Certain places in the city never catch my attention and make an impact—like the crowded stretch of a boulevard or the blinking signal of traffic lights. I consider them ordinary, the way most people do, and recognize them as merely a part of the overall rhythm of the life force that drives and moves the city.
One . . . two. . . three
The jeepney swerved to the left and to the right before it made a full stop at a gasoline station where its tank was filled with fuel: hot, brazen, and gold. I imagined the smooth texture of the combustible fluid sliding effortlessly down my throat, setting my body in flames. I remembered the film I saw once about a Buddhist monk who burned himself to death in 1963: how fire licked his skin, his robe, his being, and how he felt nothing. I wanted so badly to assume that he died feeling nothing.

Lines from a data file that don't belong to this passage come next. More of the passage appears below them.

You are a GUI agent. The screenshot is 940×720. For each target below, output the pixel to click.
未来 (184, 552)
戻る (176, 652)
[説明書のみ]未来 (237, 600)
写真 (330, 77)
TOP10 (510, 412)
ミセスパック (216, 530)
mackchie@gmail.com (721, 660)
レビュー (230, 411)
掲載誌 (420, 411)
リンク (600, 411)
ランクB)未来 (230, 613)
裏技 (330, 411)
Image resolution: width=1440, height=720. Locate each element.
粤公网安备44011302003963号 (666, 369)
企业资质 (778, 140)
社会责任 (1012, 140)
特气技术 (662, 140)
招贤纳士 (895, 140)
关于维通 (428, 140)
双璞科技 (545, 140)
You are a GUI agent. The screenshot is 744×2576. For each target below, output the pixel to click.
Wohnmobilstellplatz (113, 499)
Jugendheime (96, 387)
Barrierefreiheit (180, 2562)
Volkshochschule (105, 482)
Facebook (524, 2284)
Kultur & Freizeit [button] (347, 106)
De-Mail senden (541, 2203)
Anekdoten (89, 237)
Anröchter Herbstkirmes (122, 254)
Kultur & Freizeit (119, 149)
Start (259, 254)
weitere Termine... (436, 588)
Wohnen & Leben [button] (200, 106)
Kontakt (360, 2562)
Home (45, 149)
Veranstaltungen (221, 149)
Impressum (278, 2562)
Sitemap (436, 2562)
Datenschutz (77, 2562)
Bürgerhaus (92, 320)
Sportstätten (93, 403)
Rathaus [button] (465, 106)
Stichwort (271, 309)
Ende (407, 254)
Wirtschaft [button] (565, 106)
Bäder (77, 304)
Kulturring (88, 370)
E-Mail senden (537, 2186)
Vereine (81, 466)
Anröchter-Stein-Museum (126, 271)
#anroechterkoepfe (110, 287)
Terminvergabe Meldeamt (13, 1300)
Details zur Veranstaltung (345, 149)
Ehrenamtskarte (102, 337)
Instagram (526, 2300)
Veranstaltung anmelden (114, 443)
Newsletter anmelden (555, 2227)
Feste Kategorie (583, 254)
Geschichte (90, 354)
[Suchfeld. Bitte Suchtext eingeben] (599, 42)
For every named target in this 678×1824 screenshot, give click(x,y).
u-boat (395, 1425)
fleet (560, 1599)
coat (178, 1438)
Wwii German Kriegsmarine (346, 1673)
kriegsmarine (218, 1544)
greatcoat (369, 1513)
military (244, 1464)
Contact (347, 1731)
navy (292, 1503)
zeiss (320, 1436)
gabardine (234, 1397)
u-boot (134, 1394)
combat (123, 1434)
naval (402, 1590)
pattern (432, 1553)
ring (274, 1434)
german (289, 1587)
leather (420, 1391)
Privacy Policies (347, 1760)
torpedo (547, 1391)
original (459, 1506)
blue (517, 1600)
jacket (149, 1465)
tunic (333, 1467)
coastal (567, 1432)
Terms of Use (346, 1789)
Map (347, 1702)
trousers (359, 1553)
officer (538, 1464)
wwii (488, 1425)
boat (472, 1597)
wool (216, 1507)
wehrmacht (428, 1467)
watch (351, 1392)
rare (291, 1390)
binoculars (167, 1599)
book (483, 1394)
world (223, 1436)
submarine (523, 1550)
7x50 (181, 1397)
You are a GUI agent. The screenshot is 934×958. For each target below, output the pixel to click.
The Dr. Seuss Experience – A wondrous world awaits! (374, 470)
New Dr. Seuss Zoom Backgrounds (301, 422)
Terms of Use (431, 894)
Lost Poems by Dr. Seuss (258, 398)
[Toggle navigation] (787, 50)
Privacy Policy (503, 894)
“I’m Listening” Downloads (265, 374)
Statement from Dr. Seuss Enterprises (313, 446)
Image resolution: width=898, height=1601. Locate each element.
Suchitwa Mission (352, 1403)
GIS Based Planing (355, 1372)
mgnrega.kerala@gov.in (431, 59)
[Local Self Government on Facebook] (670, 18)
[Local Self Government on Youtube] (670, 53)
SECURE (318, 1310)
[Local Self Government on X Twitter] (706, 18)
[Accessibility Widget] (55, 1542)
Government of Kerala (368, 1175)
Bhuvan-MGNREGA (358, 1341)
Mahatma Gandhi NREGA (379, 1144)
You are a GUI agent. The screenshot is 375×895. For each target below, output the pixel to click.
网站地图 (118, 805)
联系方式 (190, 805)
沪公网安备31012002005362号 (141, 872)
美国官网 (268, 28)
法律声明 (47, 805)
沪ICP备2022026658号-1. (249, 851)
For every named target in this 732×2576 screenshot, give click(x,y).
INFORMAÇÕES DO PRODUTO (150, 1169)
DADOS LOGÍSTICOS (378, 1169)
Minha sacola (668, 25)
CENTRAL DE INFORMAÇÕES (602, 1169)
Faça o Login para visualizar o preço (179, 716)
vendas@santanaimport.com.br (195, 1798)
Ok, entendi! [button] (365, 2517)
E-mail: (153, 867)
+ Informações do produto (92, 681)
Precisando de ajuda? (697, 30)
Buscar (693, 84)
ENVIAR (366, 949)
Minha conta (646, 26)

There should be a word for the gap in our souls, for this hollow space in our chest where our hearts used to be.
I reach out for myself, dragging my hand all the way down my trembling lips, my bruised neck, my aching collarbones, and notice the cracks stretching infinitely into that lonely cave they call heartbreak. I let my hand wander further and find my skin a vast ocean of memories. My eyes water, my tears forming pool and tracing an island of scars.